_CHALLENGE_
Please collect and copy out every line below that contains the word "Enable". Case counts.

_ _ _ _

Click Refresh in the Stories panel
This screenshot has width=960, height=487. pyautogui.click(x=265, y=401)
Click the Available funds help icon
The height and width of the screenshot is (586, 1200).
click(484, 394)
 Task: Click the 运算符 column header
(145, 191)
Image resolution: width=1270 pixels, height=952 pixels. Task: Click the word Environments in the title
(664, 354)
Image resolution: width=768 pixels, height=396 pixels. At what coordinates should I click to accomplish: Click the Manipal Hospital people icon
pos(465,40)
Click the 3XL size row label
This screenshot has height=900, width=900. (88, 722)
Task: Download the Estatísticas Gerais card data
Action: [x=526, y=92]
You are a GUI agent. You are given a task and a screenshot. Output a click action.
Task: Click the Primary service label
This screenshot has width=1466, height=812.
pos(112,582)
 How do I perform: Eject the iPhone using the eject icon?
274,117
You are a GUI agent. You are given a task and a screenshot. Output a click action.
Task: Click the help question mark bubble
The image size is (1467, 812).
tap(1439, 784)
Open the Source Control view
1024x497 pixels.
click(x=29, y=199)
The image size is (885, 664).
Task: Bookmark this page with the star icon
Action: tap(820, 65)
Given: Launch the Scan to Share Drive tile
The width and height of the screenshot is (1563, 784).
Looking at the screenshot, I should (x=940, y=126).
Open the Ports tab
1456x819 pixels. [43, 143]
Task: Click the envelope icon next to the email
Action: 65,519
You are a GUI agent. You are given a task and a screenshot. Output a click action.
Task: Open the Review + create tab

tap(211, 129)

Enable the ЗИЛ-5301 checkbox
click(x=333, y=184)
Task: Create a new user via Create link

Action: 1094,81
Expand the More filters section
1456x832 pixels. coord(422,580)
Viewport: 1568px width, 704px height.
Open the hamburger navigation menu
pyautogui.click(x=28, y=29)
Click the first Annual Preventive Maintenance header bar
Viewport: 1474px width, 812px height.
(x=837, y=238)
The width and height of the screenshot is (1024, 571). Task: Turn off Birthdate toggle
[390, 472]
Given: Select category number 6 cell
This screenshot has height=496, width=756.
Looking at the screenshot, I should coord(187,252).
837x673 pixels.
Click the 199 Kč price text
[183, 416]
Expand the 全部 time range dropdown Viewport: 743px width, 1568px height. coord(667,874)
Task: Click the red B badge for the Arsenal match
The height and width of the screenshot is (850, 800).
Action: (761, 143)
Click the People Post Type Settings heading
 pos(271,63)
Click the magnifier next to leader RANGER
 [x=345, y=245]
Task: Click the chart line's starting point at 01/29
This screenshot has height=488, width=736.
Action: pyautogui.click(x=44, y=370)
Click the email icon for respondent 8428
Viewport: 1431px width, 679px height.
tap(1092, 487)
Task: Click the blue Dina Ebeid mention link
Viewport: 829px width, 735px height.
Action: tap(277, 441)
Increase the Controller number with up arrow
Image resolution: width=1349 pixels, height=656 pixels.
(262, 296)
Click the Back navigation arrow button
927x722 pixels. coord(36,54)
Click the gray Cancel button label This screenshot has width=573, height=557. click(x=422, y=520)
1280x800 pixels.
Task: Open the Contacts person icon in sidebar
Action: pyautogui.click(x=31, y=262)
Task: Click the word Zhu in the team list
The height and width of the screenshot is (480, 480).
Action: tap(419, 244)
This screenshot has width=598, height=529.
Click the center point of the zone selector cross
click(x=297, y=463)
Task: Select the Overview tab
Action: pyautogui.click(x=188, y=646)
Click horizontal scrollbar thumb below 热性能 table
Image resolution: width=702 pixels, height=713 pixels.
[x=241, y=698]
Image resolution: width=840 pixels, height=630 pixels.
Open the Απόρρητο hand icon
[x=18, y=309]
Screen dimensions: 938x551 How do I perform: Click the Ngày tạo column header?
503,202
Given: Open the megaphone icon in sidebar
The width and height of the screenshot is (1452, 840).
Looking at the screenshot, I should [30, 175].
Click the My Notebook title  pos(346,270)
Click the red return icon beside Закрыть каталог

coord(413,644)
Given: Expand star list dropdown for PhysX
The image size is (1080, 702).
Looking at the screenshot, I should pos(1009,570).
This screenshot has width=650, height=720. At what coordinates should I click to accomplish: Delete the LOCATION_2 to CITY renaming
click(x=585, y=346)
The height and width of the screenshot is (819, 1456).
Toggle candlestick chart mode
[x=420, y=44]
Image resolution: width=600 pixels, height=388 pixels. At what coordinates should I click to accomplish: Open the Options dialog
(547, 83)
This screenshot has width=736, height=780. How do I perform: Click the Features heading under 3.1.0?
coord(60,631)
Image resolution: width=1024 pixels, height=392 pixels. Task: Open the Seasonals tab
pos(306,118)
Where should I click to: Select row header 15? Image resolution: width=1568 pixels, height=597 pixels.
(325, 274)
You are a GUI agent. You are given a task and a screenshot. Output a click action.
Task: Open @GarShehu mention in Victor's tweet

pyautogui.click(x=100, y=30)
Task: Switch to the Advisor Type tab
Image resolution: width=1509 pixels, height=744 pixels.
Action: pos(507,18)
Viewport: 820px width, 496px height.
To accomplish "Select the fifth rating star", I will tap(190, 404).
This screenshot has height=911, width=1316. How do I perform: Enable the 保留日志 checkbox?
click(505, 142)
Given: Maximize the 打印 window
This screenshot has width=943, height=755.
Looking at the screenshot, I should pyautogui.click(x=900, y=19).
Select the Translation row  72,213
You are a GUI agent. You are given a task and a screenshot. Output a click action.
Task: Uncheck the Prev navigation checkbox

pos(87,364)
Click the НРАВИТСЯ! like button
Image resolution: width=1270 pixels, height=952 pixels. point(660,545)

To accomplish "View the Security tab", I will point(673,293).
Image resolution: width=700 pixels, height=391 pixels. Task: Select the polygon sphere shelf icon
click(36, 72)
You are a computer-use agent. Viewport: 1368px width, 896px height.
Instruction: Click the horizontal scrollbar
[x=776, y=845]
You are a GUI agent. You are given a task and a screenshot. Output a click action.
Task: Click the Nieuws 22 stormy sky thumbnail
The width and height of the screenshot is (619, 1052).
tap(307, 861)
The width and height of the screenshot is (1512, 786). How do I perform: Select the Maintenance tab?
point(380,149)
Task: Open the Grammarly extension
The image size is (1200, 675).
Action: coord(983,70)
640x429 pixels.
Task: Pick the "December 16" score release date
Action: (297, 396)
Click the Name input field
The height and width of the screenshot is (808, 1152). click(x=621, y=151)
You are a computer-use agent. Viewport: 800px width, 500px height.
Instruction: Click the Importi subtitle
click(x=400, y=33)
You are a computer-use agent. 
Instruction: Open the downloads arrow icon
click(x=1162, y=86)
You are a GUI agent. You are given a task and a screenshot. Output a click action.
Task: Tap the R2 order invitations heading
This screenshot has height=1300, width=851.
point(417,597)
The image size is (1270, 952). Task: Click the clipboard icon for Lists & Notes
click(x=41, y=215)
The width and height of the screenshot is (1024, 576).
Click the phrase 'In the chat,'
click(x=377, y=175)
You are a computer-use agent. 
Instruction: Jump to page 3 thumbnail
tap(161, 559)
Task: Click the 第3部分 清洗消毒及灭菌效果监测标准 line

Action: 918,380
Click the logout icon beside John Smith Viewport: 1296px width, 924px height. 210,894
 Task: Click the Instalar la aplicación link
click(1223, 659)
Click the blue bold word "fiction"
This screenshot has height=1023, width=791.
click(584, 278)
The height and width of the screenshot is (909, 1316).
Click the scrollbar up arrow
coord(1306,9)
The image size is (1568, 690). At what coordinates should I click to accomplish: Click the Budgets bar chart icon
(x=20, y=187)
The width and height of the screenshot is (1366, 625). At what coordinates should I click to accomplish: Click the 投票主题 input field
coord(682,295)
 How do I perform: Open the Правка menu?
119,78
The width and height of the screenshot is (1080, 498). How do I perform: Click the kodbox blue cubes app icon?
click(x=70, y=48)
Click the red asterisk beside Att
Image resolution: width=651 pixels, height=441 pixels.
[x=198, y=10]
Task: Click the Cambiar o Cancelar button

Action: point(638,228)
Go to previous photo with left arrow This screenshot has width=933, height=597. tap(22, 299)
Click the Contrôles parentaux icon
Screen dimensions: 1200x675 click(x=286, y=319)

_ _ _ _

_RESPONSE_
Enable the ЗИЛ-5301 checkbox
This screenshot has height=911, width=1316. How do I perform: Enable the 保留日志 checkbox?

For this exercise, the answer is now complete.